Richard Strauss was "educated", at a time
when the concept had not yet been endowed with and negative connotations.
He had read "his Goethe" and read it again in Garmisch in later
years all the works of Goethe, though, interestingly, not the Farbenlehre,
a work he did not like.
In 1882 his school leaving certificate from Munichs Ludwigs
Gymnasium referred to his talent, interest and ability to grasp things quickly.
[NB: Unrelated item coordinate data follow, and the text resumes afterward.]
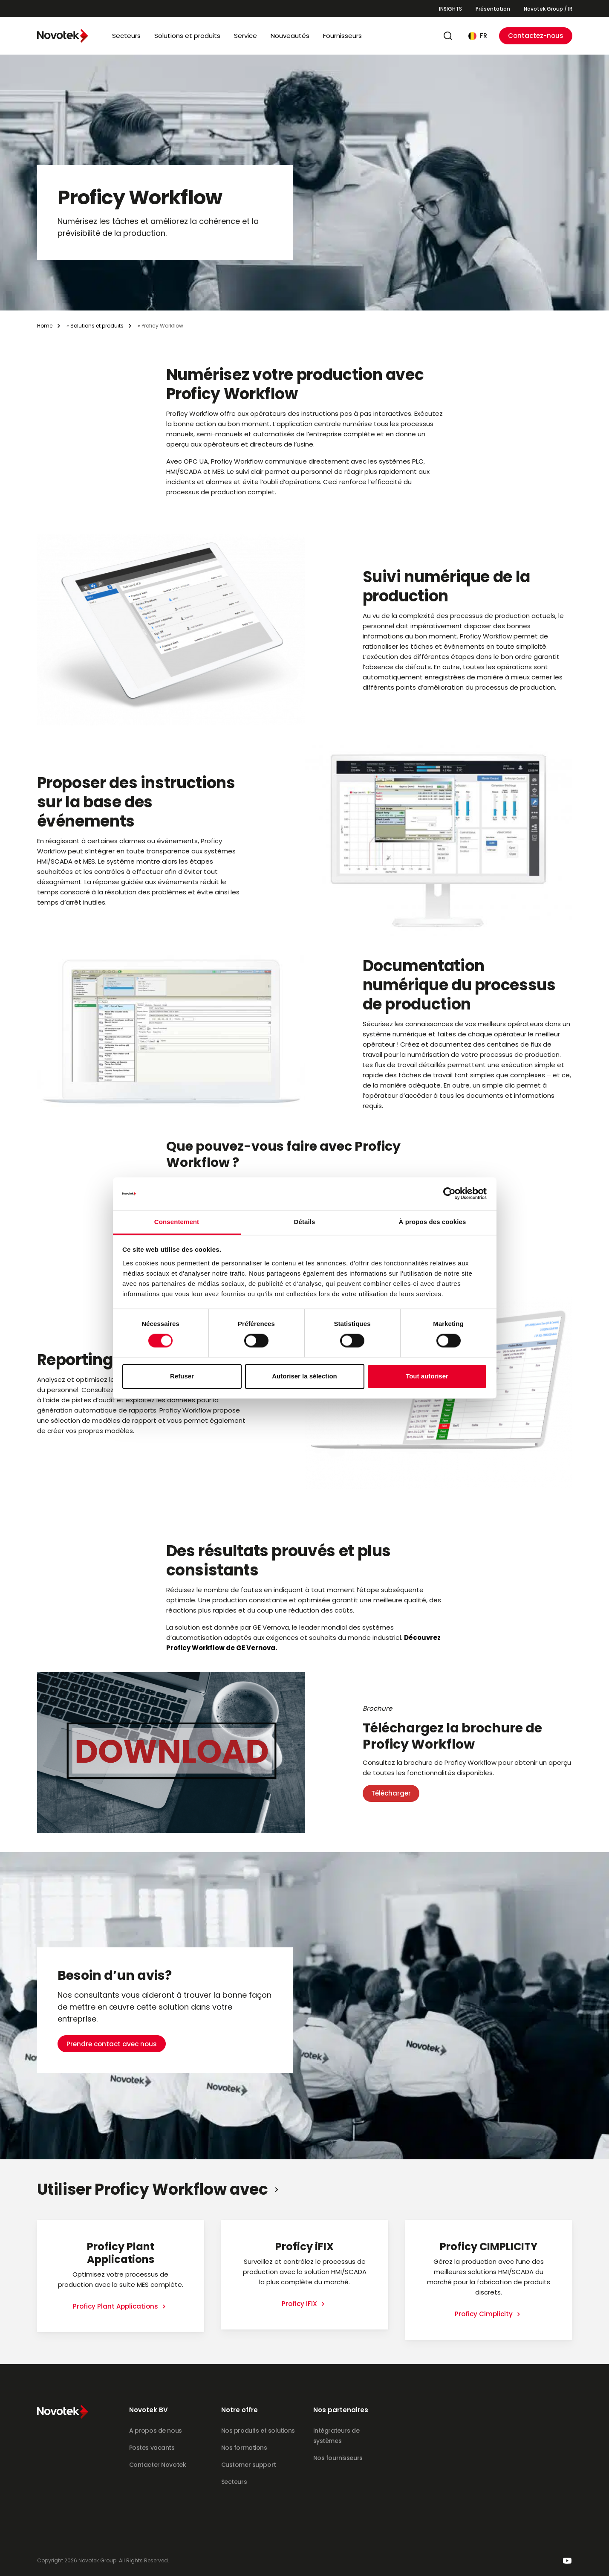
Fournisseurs (342, 35)
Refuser (182, 1376)
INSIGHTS (450, 8)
"Despite his exceptional musical activities, dedication has meant he
has achieved good results in language subjects and shown mature understanding
in his explanation of the classics. His knowledge of history is also worth
mentioning."
Late in life the classics and history were again the object of his interest
and attention. He studied the works of the historians Ranke and Burkhart,
thought about Christianity, a religion that he eyed critically and felt
detached from, and read Schopenhauer. His compositions testify to his literary
education. The symphonic poems are partly based on Shakespeare, Lenau, Nietzsche
and Cervantes, while his vocal works set poems by Schiller, Goethe, Rückert,
Uhland, Eichendorff, Hesse, Morgenstern and Herder as well as contemporaries
who have today faded into obscurity.
Strauss himself wrote or arranged the librettos for Guntram, Salome and
Intermezzo and for his librettists Strauss the composer was a demanding
and well-informed partner.
The composers grandson Richard recalls the high level of education
his grandfather expected and later generations struggled to reach: "Latin
and Greek are part of an educated European, said Grandpa, otherwise he is
only a second-class person. One was to read the philosophers, and Goethe
was to lie on the bedside table. Herder, Wieland, Homer and Sophocles were
to be studied in the original. Education, concentration, dedication."
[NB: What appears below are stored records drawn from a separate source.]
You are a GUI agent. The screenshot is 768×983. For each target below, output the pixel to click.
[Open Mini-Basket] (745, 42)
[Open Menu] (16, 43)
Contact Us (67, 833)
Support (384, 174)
Strauss sought to deny the horrible reality of World War II and he escaped
to the comfort of reading. To Clemens Krauss at the end of 1944 he writes,
"Im pottering towards the inevitable old age myself, and waste
my time on Plutarch and Ranke, on Shakespeare and Nestroy, and keep reading
the most obscure Wagner texts."
In later years Richard Strauss described himself as "the Greek German".
The composers classical education complemented his German sense of
identity, something that had nothing at all in common with the barbarity
of the Nazi era Strauss personally experienced.